*Aim of the exercise*:
Line by line, retype the material exactly and leave each picture out.

*Given information*:
>>>>
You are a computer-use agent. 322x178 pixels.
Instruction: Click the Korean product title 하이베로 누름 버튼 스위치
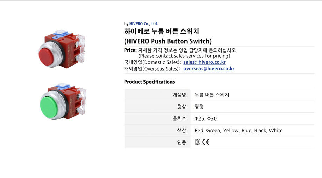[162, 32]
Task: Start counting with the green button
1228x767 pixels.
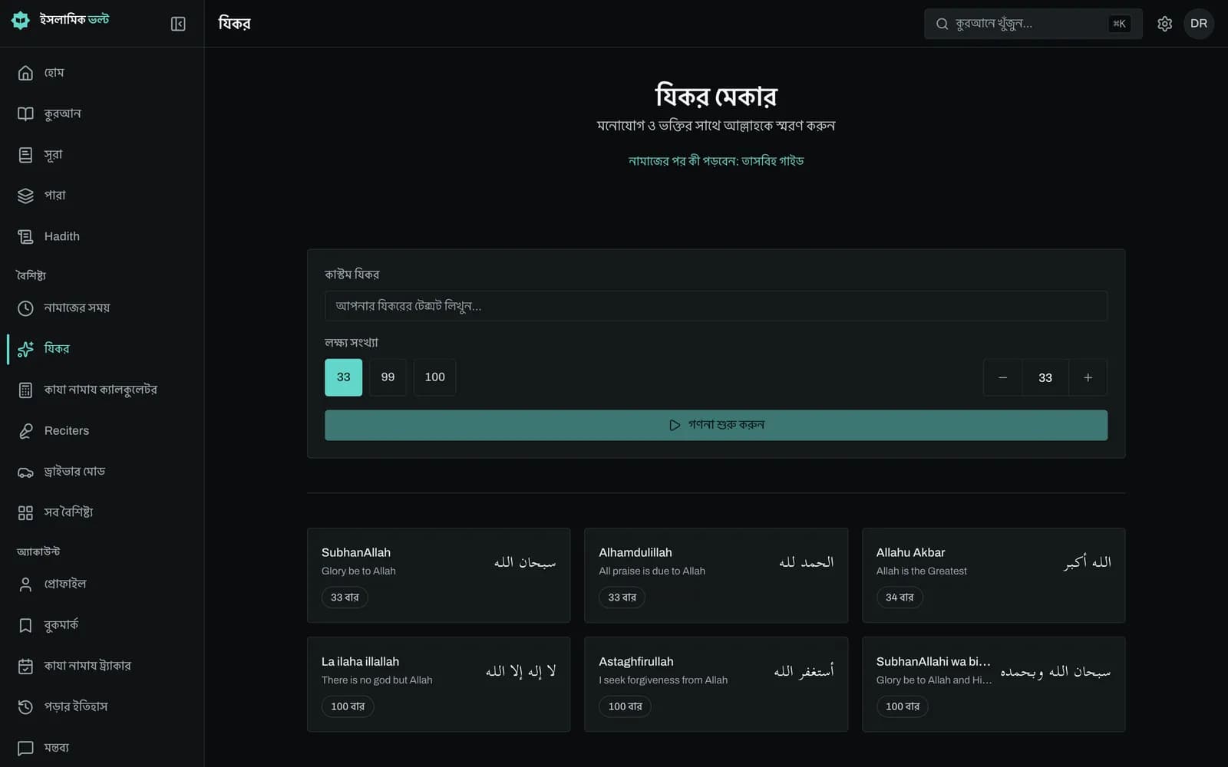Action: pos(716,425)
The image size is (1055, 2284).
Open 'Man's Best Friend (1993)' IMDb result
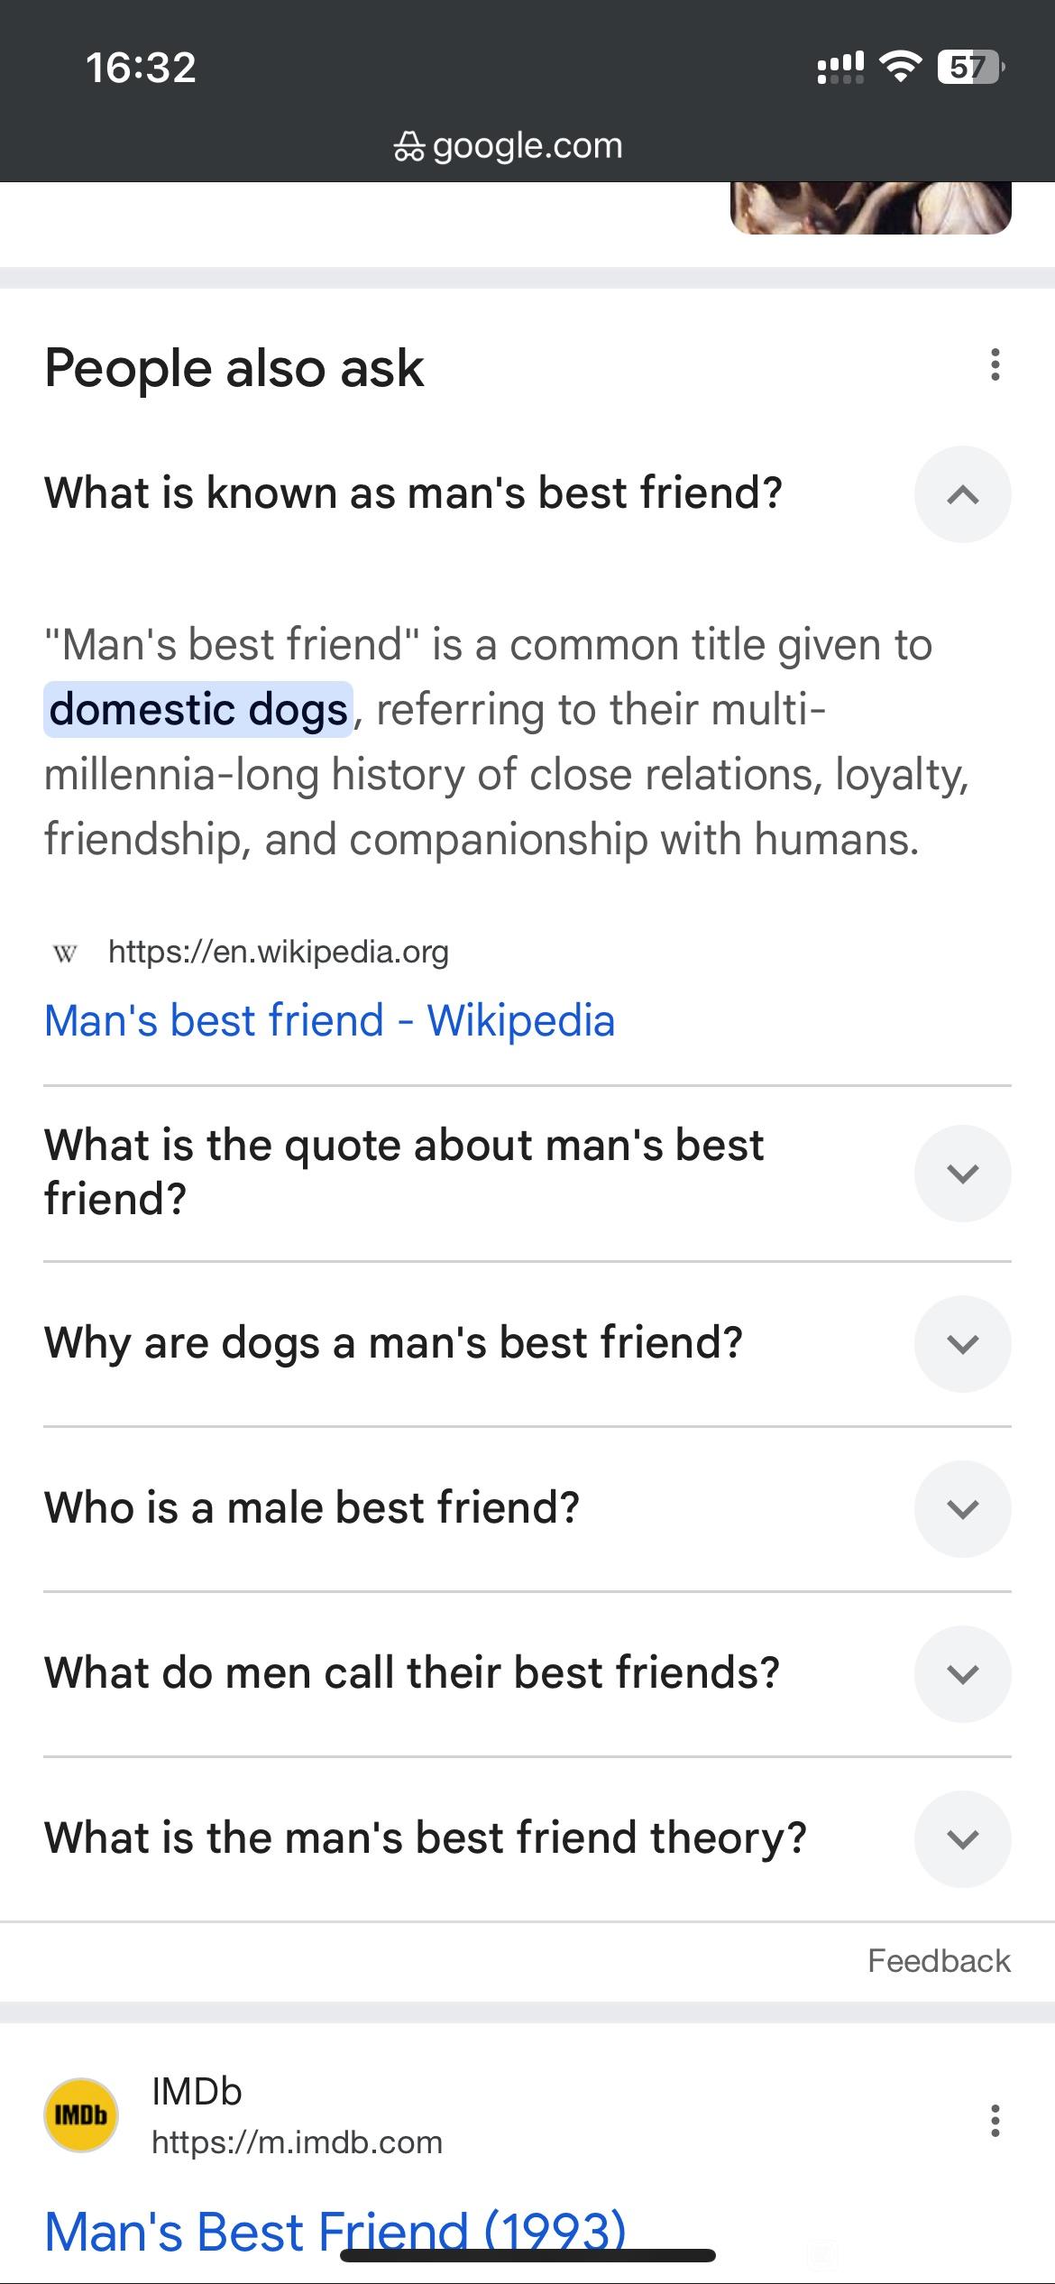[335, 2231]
<<<<
*Expected answer*:
You are a computer-use agent. 322x178 pixels.
Instruction: Click the Korean product title 하이베로 누름 버튼 스위치
[162, 32]
Task: Start counting with the green button
1228x767 pixels.
Action: pos(716,425)
The image size is (1055, 2284).
Open 'Man's Best Friend (1993)' IMDb result
[335, 2231]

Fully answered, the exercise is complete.